Ababeel also claimed that the drone could not carry the claimed payload, but the actual payload—2 kilograms of explosive plus ball-bearing shrapnel in a lightweight cylinder—was well within the carrying capacity of any basic drone with even slight modifications. The model used on November 7 was equipped with four powerful 320-kilovolt electric motors, an advanced battery management system, and large lithium-ion 18650 battery pack.
Furthermore, these drones are not slow as the Ababeel report suggests; they can reach a cruising speed of 75 kilometers per hour while carrying the type of payload dropped on Kadhimi’s residence. Ababeel also claims that it is “impossible” for such drones “to take off from one place and return to a different point,” but this is a standard capability on basic civilian drones and their mission planning software.
Finally, the realistic-looking maps of U.S. drone locations in the report's annex are readily disprovable. For instance, Figure 5 shows the alleged track of a U.S. surveillance aircraft over Baghdad during the attack, but a replay of commercially available flight tracker recordings for November 6-7 shows no such track existed. The spiral pattern conforms to a U.S. MC-12W Liberty aircraft, underlining the effort Ababeel took to craft a convincing fake.
Point by point, the report is easy to debunk, but it is nonetheless effective as disinformation—its realistic-looking presentation is likely “authoritative enough” to be echoed by Iraqi mainstream media and across social media.
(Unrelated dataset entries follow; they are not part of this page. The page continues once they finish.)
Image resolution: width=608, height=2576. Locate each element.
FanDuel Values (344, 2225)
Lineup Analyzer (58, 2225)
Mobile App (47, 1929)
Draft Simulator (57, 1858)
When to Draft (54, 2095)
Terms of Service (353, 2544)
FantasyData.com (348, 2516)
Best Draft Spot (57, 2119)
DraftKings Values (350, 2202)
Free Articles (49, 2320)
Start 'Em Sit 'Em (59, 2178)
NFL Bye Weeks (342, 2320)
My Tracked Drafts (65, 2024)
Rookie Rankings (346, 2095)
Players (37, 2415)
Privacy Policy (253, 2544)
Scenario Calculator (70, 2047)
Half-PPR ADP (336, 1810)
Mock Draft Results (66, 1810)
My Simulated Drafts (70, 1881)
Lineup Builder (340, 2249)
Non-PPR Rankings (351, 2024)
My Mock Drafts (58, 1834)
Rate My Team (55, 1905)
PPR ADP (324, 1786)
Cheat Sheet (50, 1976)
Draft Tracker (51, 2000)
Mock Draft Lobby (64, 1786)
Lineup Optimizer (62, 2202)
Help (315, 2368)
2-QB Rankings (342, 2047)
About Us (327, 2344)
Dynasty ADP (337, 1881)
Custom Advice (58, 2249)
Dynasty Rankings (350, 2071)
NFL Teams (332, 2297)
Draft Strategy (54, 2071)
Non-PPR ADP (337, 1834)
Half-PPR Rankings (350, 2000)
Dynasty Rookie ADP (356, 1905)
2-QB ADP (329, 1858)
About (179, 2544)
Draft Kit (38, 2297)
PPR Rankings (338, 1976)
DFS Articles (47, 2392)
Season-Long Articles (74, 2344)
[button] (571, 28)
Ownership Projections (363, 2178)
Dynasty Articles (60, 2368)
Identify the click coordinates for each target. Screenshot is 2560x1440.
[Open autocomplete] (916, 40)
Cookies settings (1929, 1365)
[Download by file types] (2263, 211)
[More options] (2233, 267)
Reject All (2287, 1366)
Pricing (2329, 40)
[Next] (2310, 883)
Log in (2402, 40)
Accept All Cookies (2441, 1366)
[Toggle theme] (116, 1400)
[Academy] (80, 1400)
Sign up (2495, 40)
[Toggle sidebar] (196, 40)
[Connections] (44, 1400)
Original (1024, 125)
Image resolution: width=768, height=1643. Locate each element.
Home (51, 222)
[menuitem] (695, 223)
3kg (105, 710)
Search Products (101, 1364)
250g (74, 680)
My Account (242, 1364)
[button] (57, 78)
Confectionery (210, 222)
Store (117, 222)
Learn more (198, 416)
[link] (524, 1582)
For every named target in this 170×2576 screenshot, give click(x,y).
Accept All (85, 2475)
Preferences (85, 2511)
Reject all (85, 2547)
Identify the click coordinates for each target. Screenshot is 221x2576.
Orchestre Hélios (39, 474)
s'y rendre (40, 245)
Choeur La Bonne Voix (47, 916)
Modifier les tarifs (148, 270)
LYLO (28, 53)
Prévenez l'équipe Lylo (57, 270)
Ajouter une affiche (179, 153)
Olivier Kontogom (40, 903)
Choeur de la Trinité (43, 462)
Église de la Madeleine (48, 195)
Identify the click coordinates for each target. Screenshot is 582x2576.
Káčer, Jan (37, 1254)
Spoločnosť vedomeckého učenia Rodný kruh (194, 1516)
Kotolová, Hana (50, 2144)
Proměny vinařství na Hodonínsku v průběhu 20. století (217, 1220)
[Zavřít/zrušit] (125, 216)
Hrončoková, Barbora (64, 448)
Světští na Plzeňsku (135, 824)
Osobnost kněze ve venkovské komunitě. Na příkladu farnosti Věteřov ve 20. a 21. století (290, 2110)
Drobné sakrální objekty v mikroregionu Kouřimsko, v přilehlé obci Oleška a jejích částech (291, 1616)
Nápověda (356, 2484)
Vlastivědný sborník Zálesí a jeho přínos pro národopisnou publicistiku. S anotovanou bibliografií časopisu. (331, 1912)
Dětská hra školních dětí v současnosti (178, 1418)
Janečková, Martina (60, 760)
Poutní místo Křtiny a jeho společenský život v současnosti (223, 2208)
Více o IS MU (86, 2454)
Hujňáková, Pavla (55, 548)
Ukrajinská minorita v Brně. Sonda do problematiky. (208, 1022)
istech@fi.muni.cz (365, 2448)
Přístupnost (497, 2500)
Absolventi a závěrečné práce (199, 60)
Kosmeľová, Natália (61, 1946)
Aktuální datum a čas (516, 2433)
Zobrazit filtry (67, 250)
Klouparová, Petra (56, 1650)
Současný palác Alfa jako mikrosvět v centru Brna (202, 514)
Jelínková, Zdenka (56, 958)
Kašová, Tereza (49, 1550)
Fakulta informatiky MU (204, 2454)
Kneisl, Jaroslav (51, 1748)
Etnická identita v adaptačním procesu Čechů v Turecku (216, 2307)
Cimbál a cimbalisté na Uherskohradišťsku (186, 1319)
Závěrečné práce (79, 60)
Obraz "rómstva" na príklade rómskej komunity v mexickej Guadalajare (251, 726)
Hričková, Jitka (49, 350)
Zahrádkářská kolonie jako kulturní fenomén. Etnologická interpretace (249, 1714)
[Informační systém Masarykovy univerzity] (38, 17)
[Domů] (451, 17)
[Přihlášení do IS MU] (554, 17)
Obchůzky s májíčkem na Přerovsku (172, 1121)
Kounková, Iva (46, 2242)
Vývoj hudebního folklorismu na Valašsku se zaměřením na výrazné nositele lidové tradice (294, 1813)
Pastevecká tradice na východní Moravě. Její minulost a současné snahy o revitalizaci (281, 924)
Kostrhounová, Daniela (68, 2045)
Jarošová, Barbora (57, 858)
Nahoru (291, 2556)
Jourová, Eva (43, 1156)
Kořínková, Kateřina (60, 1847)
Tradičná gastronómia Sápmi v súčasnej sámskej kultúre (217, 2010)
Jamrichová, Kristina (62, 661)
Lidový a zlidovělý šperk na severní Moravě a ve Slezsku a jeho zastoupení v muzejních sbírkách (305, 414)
This approach plays into Iraq's societal openness to accept conspiracy theories; it is also readily taken up by Kadhimi’s political competitors, who are often willing to echo militia disinformation for their own purposes. Once in the public and elite’s “bloodstream,” such disinformation can quickly metastasize into cynical beliefs that are difficult to dislodge from the collective imagination. The only "antibody" is rapid provision of high-quality technical intelligence by the Iraqi government, amplified by popular figures, reformists, and media outlets.